Le tribunal judiciaire de Paris, statuant le 10 juillet 2024, a examiné une action en indemnisation fondée sur le règlement (CE) n°261/2004. Une société de recouvrement, cessionnaire des droits d’une passagère, poursuivait une compagnie aérienne pour un retard de vol. Le défendeur, bien que régulièrement assigné, est demeuré absent à l’audience. Le juge a dû statuer sur le bien-fondé des demandes d’indemnisation forfaitaire et pour défaut d’information, ainsi que sur une demande de dommages-intérêts pour résistance abusive. La solution retenue accorde les indemnités prévues par les articles 7 et 14 du règlement européen, tout en rejetant la demande de dommages-intérêts pour abus.
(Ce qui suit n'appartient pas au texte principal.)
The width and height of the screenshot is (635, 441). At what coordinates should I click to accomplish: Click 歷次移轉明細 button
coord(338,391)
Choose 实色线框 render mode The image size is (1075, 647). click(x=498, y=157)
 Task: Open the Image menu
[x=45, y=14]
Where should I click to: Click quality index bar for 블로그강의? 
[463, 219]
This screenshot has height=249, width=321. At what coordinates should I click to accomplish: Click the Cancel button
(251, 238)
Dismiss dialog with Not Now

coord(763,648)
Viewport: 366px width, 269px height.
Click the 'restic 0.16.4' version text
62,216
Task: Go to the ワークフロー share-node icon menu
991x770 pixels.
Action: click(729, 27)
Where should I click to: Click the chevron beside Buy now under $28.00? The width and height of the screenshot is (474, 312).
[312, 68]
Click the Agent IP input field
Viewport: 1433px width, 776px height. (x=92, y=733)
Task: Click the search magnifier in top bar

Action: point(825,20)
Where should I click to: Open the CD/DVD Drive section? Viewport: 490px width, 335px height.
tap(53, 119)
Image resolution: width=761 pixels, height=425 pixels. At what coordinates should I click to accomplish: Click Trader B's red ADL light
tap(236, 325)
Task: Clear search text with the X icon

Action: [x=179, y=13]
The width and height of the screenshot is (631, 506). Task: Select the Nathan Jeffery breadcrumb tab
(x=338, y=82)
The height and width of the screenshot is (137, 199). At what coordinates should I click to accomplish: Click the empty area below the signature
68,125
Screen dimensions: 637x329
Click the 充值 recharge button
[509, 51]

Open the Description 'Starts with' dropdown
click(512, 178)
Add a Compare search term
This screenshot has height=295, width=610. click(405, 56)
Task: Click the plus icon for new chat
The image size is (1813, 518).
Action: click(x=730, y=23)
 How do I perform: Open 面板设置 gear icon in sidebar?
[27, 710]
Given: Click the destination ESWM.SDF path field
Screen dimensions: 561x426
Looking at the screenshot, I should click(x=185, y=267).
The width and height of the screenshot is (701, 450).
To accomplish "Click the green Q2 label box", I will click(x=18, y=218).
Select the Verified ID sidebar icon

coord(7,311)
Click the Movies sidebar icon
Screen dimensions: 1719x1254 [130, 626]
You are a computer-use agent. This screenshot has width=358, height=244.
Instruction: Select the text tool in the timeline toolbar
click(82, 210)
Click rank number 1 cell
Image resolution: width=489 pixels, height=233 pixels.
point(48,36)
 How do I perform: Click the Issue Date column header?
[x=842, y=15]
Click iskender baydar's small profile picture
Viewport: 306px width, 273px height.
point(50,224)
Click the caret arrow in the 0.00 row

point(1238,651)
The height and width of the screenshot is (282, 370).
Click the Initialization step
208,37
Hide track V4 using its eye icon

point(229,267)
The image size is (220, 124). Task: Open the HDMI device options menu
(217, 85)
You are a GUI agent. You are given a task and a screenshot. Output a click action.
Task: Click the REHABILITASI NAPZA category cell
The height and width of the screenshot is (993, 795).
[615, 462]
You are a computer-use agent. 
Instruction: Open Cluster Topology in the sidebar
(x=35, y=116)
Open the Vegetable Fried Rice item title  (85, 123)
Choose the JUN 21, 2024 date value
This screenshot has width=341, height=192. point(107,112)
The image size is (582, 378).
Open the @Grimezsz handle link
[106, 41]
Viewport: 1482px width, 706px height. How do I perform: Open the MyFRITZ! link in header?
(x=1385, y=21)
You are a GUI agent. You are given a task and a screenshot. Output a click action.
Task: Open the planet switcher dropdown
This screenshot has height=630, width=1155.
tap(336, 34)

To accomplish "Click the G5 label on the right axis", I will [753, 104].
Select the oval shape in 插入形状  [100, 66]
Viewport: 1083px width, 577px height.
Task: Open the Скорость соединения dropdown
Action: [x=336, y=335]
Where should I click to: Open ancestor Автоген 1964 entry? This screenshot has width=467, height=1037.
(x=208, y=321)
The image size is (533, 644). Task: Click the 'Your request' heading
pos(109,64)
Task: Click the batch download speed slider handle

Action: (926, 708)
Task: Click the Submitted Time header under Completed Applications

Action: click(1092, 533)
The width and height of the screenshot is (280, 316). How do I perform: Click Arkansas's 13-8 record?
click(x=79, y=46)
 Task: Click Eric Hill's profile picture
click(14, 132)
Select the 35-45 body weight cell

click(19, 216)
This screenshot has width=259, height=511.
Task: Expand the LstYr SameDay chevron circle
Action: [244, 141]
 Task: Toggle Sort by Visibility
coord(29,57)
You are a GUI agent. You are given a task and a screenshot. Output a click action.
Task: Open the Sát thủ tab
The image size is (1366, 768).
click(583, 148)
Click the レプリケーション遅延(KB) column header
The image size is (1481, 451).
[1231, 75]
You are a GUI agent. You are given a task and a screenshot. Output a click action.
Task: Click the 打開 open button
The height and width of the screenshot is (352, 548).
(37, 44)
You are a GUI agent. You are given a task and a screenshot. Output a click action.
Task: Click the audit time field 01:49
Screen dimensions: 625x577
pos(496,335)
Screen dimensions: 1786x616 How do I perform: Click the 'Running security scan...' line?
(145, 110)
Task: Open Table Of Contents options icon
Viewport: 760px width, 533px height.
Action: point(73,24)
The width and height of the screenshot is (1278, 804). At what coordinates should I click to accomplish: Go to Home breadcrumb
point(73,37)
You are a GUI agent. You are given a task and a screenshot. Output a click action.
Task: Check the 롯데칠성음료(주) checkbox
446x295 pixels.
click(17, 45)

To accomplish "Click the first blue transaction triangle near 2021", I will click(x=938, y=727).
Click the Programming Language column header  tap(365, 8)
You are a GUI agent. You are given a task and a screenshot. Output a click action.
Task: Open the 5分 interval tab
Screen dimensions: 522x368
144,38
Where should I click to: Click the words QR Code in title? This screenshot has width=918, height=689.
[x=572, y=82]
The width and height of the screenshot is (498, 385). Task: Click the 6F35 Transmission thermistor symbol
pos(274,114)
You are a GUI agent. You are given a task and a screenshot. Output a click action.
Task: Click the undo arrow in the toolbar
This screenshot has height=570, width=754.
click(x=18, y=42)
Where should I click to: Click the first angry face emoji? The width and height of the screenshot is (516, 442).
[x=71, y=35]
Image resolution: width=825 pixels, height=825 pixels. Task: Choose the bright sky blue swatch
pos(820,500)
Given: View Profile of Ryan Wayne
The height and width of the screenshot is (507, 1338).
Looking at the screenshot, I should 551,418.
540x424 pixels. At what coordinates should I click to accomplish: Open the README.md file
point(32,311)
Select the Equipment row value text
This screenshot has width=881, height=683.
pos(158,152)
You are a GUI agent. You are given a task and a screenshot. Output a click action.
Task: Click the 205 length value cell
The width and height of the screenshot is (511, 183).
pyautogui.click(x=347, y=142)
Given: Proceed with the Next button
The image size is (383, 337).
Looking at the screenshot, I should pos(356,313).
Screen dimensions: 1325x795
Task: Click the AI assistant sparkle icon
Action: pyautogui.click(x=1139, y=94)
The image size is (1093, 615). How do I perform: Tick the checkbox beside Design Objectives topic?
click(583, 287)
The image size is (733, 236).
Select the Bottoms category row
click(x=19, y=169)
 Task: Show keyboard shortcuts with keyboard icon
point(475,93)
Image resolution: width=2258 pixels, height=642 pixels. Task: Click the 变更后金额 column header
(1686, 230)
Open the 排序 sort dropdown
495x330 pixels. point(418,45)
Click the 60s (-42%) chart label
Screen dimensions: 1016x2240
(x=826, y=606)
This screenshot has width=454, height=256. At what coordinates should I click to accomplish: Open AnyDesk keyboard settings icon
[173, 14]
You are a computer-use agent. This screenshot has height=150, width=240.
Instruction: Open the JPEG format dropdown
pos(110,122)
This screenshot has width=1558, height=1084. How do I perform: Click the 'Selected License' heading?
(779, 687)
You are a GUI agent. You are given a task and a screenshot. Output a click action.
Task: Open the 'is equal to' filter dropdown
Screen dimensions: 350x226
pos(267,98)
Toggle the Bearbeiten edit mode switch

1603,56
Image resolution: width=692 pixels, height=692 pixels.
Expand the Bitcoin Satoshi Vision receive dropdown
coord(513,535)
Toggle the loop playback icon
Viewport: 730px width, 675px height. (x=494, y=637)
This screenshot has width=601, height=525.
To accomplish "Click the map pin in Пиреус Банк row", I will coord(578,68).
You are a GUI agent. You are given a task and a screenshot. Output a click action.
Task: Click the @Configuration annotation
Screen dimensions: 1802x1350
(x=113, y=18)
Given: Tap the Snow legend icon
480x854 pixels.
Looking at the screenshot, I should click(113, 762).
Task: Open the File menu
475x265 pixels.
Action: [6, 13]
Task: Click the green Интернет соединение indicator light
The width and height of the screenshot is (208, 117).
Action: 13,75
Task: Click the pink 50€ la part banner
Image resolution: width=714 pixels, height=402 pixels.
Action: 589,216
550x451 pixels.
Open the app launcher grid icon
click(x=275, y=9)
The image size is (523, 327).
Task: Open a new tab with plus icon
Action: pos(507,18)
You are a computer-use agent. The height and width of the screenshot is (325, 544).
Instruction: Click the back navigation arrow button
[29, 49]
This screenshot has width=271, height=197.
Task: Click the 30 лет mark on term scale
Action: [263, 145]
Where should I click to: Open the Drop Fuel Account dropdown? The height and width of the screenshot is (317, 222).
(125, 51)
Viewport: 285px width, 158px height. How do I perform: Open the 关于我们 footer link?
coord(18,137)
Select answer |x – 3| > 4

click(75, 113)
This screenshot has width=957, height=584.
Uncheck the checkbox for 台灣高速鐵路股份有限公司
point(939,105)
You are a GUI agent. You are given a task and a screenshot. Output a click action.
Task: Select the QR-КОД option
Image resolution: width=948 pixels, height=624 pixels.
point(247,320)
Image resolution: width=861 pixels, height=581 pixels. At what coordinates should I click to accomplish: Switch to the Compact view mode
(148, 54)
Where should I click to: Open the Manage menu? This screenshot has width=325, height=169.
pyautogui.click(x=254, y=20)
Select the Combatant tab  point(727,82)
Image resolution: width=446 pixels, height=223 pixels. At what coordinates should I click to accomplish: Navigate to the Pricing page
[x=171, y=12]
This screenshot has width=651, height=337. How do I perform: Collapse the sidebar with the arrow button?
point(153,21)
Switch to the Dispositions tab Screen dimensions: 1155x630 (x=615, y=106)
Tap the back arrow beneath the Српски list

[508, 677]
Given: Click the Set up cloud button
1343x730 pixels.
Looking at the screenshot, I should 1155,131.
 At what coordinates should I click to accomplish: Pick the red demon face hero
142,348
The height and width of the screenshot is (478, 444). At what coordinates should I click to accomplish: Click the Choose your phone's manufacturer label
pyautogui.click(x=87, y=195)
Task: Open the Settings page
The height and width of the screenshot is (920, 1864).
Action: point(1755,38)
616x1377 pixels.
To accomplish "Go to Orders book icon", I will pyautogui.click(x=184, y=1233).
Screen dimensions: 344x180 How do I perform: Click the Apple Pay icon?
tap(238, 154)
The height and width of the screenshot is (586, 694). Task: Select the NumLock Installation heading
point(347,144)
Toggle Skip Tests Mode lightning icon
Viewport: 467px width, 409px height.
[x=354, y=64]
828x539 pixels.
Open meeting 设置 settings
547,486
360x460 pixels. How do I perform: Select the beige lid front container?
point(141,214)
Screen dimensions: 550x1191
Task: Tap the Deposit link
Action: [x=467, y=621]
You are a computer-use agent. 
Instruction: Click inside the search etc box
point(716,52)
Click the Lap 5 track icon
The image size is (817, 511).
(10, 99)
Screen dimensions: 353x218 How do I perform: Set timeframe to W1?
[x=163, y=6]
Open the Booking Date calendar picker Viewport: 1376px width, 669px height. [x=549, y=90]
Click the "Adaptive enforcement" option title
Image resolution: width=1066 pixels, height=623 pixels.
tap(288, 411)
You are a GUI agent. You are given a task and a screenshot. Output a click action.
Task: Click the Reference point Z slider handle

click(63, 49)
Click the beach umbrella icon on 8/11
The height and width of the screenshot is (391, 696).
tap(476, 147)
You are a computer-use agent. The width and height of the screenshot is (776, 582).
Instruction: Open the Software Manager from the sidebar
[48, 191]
La consécration des droits procéduraux et substantiels du passager
La sanction du défaut de comparution et l’application du contradictoire virtuel. Conformément à l’article 472 du code de procédure civile, le juge a statué au fond malgré l’absence du défendeur. Il ne fait droit aux demandes que s’il les estime « régulières, recevables et bien fondées » (Conformément à l’article 472 du CPC, en l’absence du défendeur, il est néanmoins statué sur le fond et le juge ne fait droit aux demandes que s’il les estime régulières, recevables et bien fondées.). Cette application rigoureuse préserve l’équilibre des débats dans un procès par défaut. Elle garantit que l’absence d’une partie ne vaut pas acquiescement automatique aux prétentions adverses. La portée de cette règle est essentielle pour assurer la loyauté de la procédure contradictoire, même en cas de défaillance.
L’octroi des indemnités forfaitaires pour retard et manquement à l’obligation d’information. Le juge constate un retard important non justifié par des circonstances exceptionnelles. Il applique donc l’article 7 du règlement qui prévoit une indemnisation forfaitaire. Le montant de 250 euros correspond à un vol de 1500 kilomètres ou moins selon le barème. Par ailleurs, le manquement à l’obligation d’information de l’article 14 est sévèrement sanctionné. La charge de la preuve pèse sur le transporteur pour démontrer l’exécution de son obligation. Le tribunal relève que la compagnie « ne démontre pas avoir remis de notice ou tout autre élément » permettant d’informer la passagère. Ce renversement de la charge de la preuve renforce considérablement la protection du consommateur. Il facilite l’accès à l’indemnisation pour le passager lésé.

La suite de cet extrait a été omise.